À chaque démenti, la loi retourne au bureau d'abstraction pour une révision, un affinement (ou une réforme définitive). Et puis, dans la réalité, on utilise l'outil amélioré, l'outil de meilleure compréhension du monde. Voilà à peu près comment les choses doivent se passer :
L'entreprise « DANS LA VIE » téléphone au bureau d'études de son usine à abstraire.
- Allo, le bureau ? Bon. Nous disposons ici de quelques éléments qui nous embarrassent. Nous avons besoin de votre aide.
- Bien. Envoyez-nous le tout. Vous l'aurez dans une semaine.

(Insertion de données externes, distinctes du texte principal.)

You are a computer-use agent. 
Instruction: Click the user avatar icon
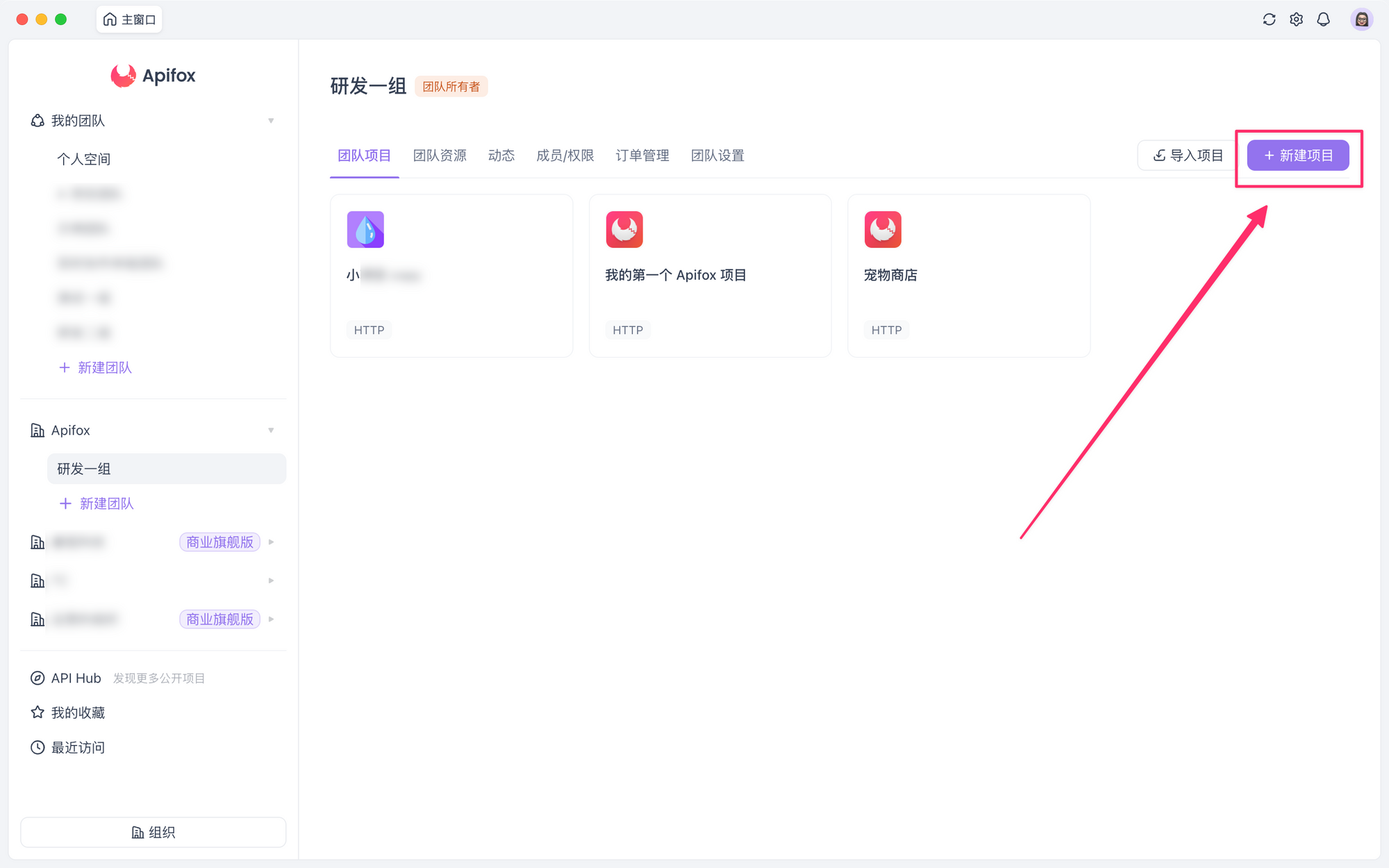pyautogui.click(x=1361, y=19)
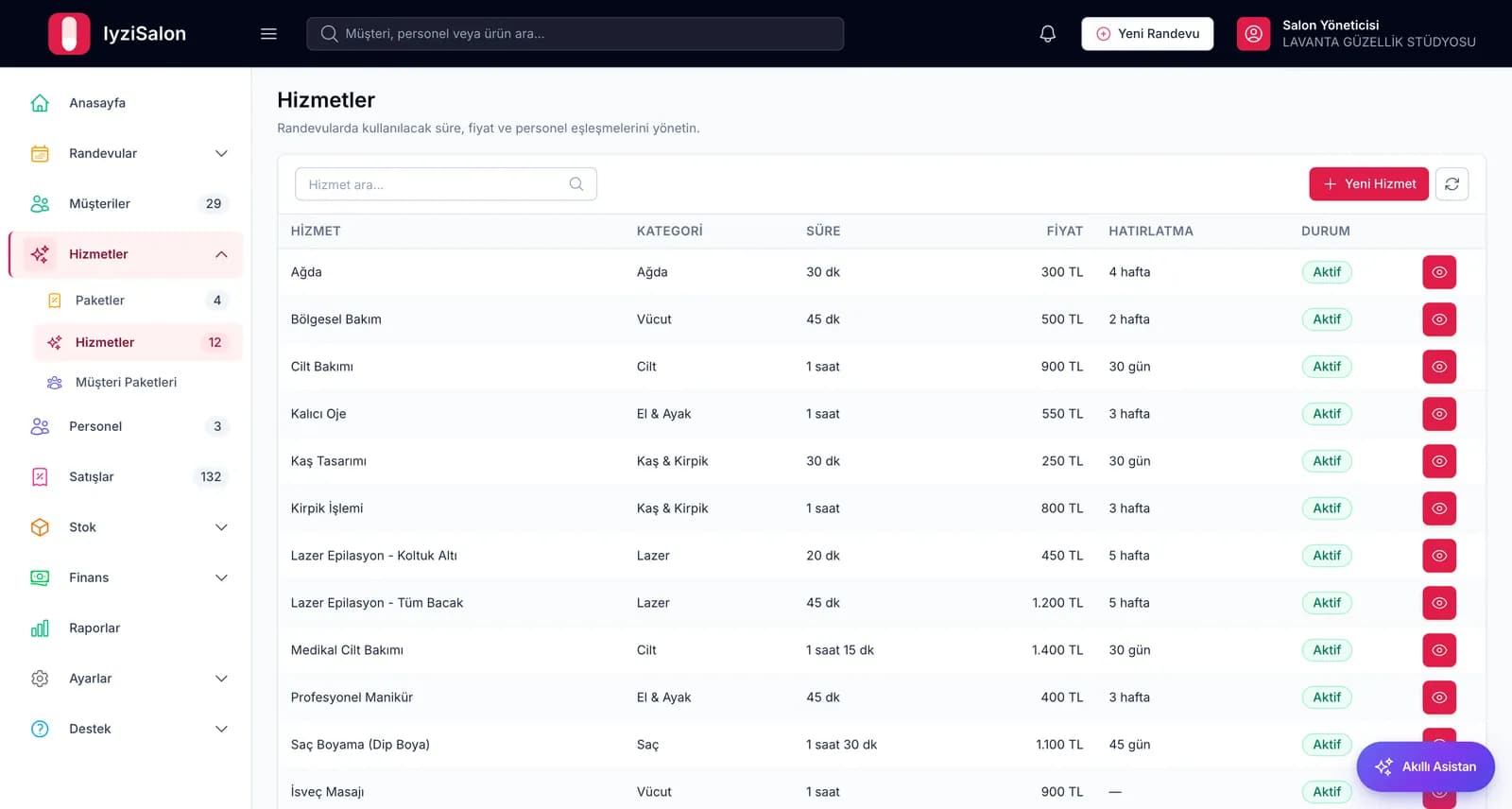Click eye icon for Medikal Cilt Bakımı

pos(1439,650)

Une semaine après, l'entreprise téléphone à nouveau :
- Merci de votre envoi. Vous nous avez rendu service. Mais il y a encore quelque chose qui cloche sur le dessus et en bas à droite. Et puis, nous avons reçu de nouveaux éléments. Pouvez vous quelque chose ?
- On essaiera. Tant mieux s'il y a de nouveaux éléments. Renvoyez le tout, on fera de son mieux.

Quelques temps après :
- Allo, ici l'entreprise. Cette fois-ci, ça va bien. À part un ou deux petits frottements, ça marche bien. Ça se fera sans doute à la longue.
- Non, non, renvoyez le tout. Il faut que ça « colle » parfaitement, sans cela, c'est pas du boulot.

Quelques temps après :
- Cette fois-ci, ça « colle » parfaitement. Félicitations. Maintenant on va pouvoir s'en servir sans crainte, avec un rendement supérieur. Merci mille fois.
- Y'a pas de quoi, c'est notre travail. À la prochaine fois.

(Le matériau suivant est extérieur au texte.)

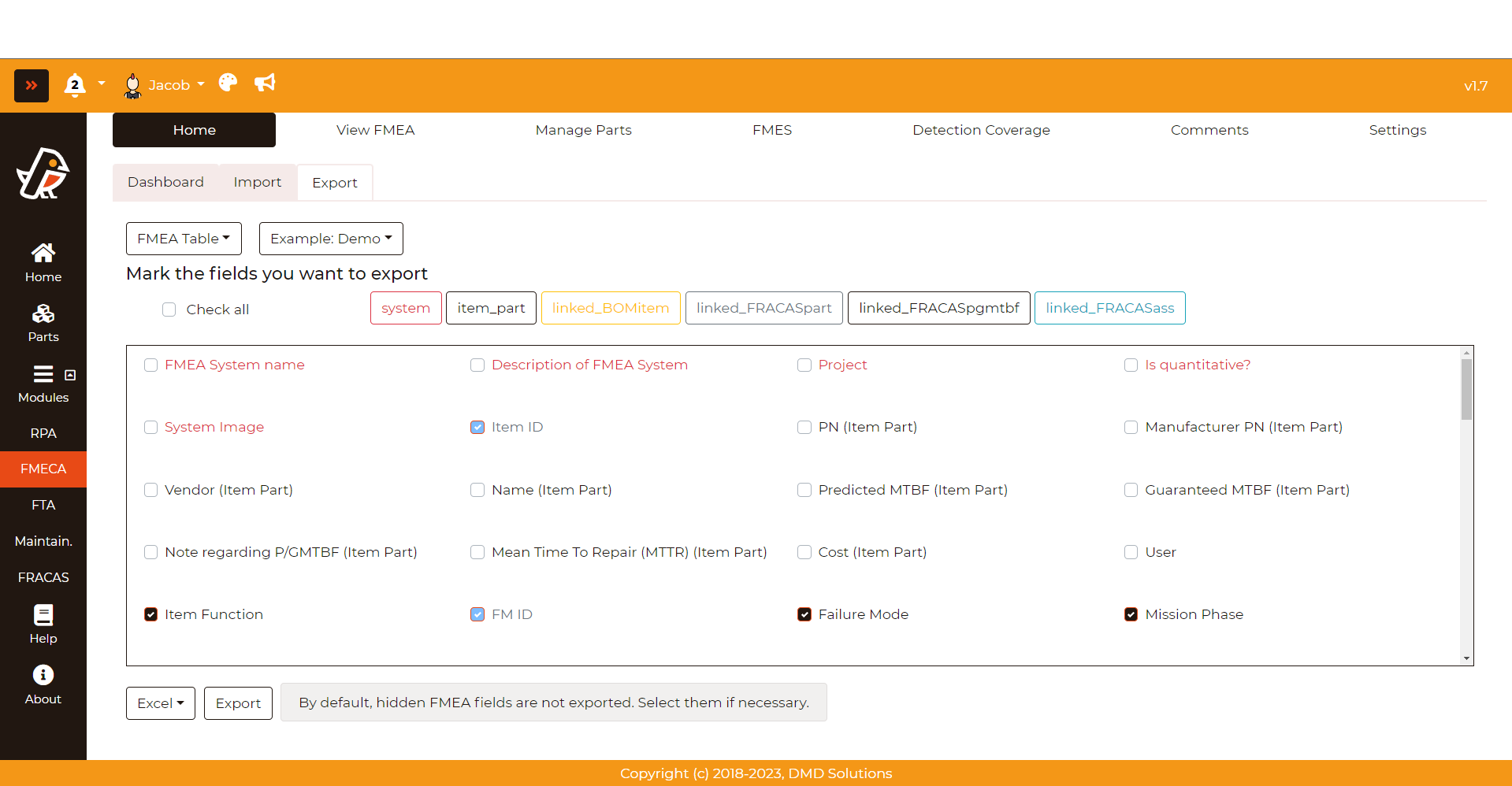The image size is (1512, 786).
Task: Click the announcements megaphone icon
Action: coord(265,83)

Quelle lumière maintenant ! N'est-ce pas que tout s’éclaire ? Par exemple, on comprend pourquoi la théorie de la connaissance de l'école traditionnelle ne supposait aucune demande. Elle ne tenait pas compte de la vie. Elle partait de l'abstrait, des schémas, et restait dans l'abstrait. C'est ainsi que, s'il y avait une source et un ruisseau dans le jardin de l'école, elle les ignorait. Elle faisait la théorie du cours d'eau (affluent, confluent, rive droite, rive gauche...) à partir de schémas, au tableau. Elle tremblait qu'une scolopendre poussée de travers ne divisât le cours du ru. Et puis, une sécheresse non prévue par la répartition pouvait le tarir.
Tandis que le ruisseau de craie se rit des fougères. Puisque le maître en est le maître.

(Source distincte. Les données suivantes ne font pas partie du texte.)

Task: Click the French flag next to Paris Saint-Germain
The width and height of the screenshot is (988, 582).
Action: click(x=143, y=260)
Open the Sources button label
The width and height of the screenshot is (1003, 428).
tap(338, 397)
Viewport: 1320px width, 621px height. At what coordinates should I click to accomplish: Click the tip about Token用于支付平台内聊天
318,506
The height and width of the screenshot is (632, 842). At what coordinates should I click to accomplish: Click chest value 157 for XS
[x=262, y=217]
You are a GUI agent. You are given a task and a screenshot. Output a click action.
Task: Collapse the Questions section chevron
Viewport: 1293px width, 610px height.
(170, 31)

L'école traditionnelle ne répondait à aucune demande ; mais elle n'en continuait pas moins à fournir ses abstractions qui encombraient le marché sans se demander s'il y avait pléthore ou engorgement. Cependant, elles servaient tout de même, ces abstractions : aux gens faits pour l'abstrait et vivant de l'abstrait : futurs professeurs, écrivains bourgeois, dilettantes... Et ils étaient les maîtres de l'école. Élèves, elle leur avait permis de se distinguer. Adultes, il fallait que ce monde factice perdure, sinon ils étaient perdus. Alors, ils faisaient croire à l'unicité de ce royaume dont ils pouvaient être, à tour de rôle, les rois.

Mais un jour, un fils de paysan des Alpes-Maritimes est venu dire que ces rois étaient peut-être nus. Et, depuis, dans l'enseignement primaire cela a bien changé. Par exemple, si on parle à ces gens des troubles psychologiques des élèves, ils ne disent plus comme avant :
- Troubles psychologiques ? Zexa ? Knèpa !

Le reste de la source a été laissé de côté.